Two tools for conlangers

Substantial postings about constructed languages and constructed worlds in general. Good place to mention your own or evaluate someone else's. Put quick questions in C&C Quickies instead.
Post Reply
Cedh
Sanno
Sanno
Posts: 938
Joined: Tue Nov 14, 2006 10:30 am
Location: Tübingen, Germany
Contact:

Two tools for conlangers

Post by Cedh »

I have done some Javascript coding recently. The results might be of interest to other conlangers, so I’m posting them here:

The Derivizer.
A simple tool that you can use while building/ expanding your conlang’s lexicon. You can enter (some of) your language’s root words and derivational affixes, and use this script to suggest a few random derivatives and/or compounds, for which you can then try to come up with nice idiomatic meanings. I’ve started writing this tool back in October 2012, and I’ve found it quite useful already.

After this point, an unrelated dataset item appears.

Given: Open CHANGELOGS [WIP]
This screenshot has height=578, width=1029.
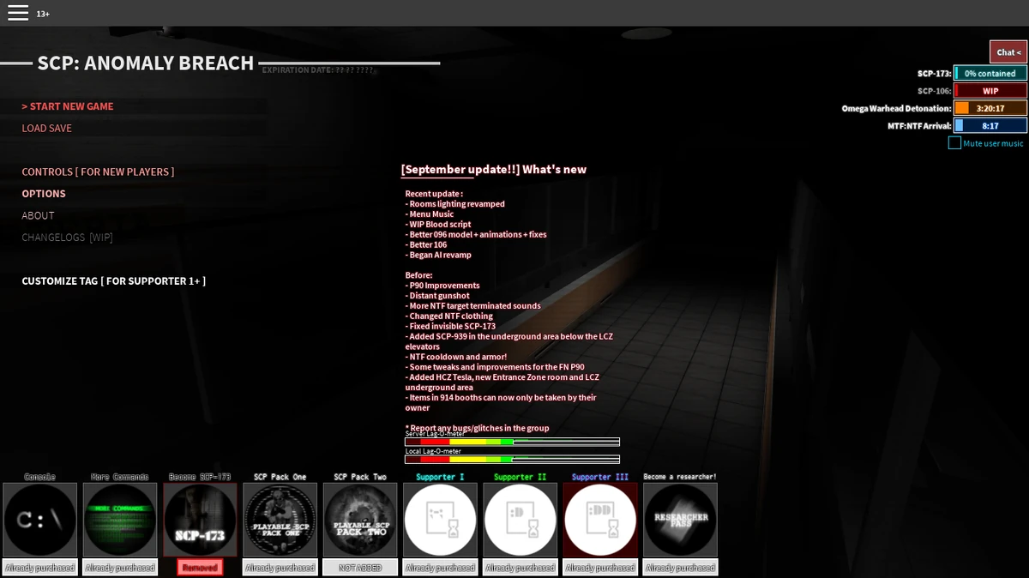Looking at the screenshot, I should click(67, 237).
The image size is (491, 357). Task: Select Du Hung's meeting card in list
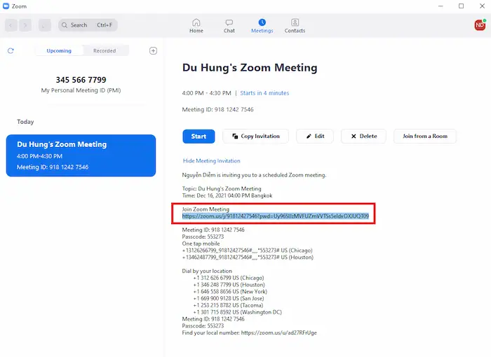80,156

Of course, the exact degree of usefulness depends on the data you enter – I find it works best when you limit the input to a certain domain, e.g. only noun roots from a single semantic field, and only derivational affixes that can be attached to these nouns.

The Frequentizer.
I wanted to do a corpus-based phoneme frequency analysis for one of my conlangs today, but I couldn’t find a suitable online tool for this task in a quick round of googling, so I decided to write one myself. Even in the very first version, it can already (a) provide separate figures for vowels and consonants (and you can even define what counts as a vowel in your conlang), (b) handle user-defined di- and trigraphs correctly by treating them as single segments, and (c) arbitrarily combine different letters into a single phoneme, for instance accented and unaccented vowels. In a future version, the Frequentizer may also be able to assign the same grapheme to different phonemes depending on an orthographically predictable environment, but don’t hold your breath…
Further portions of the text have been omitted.